The SDT said that AD, admitted in 1976, was at all times a “partner/owner manager” of his law firm, holding both compliance officer roles.

AD admitted acting dishonestly in misappropriating £200,000 from two estates, which he failed to replace promptly, and overcharging six others by almost £200,000.

“The victims were the dead and beneficiaries,” the tribunal said. “A solicitor handling such work is entrusted by those who can no longer speak for themselves to carry out their final wishes with professionalism and care and not for the purpose of unwarranted self-enrichment.”

In an agreed outcome with the solicitor, the Solicitors Regulation Authority (SRA) said one of its forensic investigation officers found a number of “serious issues on probate files” when visiting the firm in 2020. Only AD could authorise payments from the client and office accounts.

AD was sole executor of the estate of OH that made a charity one of his residuary beneficiaries.

Although the client side of a ledger had been debited by £100,000, with a cheque described as going to charity, the charity involved told the SRA that it had not received any money.

The shortage was replaced 549 days later by a payment from office account, the money having passed through AD’s personal accounts.

AD was also sole executor of the estate of RH, where the ledger showed a distribution to the residuary beneficiary of £100,000 in 2019, but the cheque was in fact payable to AD.

The SRA said the money was not fully repaid to client account for 463 days, again having passed through AD’s personal accounts.

An independent costs draftsman instructed by the SRA found overcharging of £198,350 across six probate matters handled by AD, including the two where the money was misappropriated.

He described the charging rate of £300 per hour plus 3% of the value of OH’s estate as “so egregiously excessive as to inevitably give rise to an overcharge”, which in this case amounted to £62,300.

The slightly lower rate of £200 per house plus 3% of the estate’s value applied to RH’s estate was described in the same way, particularly when the firm started charging at £300 per hour. In this case the overcharge was calculated at more than £83,200.

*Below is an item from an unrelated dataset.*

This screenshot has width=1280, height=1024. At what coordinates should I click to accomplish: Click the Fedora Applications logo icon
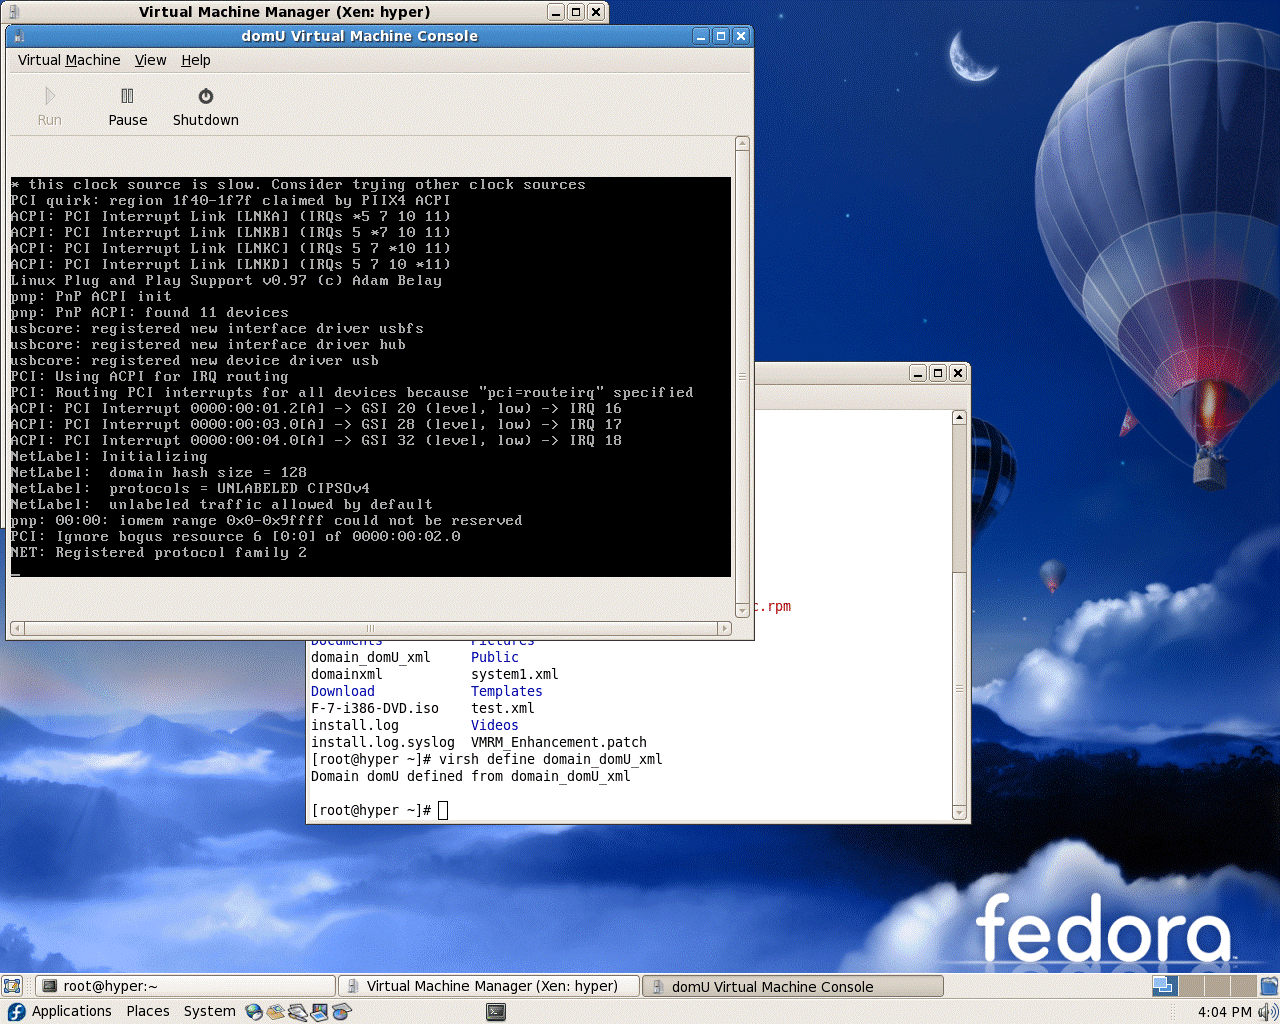16,1012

AD was not the executor of the estate of EB and began charging at the “reasonable” rate of £200 per hour plus 1% of the value of the estate, only to “unilaterally” increase it to over £200 plus 3% of the value.

“There is no evidence that the clients were informed of this revision and the firm could not legally unilaterally vary its charging terms as a matter of basic contract law.”

AD was sole executor of JM’s estate, where he charged at the “egregiously excessive” rate of £300 per hour plus 3% of the value.

The SRA said an “appreciable amount of the work being charged for was actually undertaken by an apparently unqualified fee-earner but had been charged at the respondent’s charging rate of £300 per hour”.

The SRA said AD “misappropriated a total of £200,000 from two estates that he was administering”, and “falsified account records and payment documentation” to hide the fact that payments were made to him.

“Much of the money was eventually paid back into the office account through a convoluted route, when the account was overdrawn or over its overdraft facility limit, to assist with the running of the firm and to pay the respondent’s drawings.”

AD offered no mitigation, and it was agreed that he was “unable” to pay the SRA’s full costs. He was struck off by the SDT and ordered to pay £1,000 in costs.




    Readers Comments

  • Martin Waterhouse says:

    Solicitors appear unregulated don’t suppose the average person would know how to challenge a solicitor on costs and charging for executing a will.

  • Kaz says:

    Completely useless information unless you divulge the name of the solicitor or firm so one can steer clear of or, perhaps may also be an affected client of the mystery solicitor!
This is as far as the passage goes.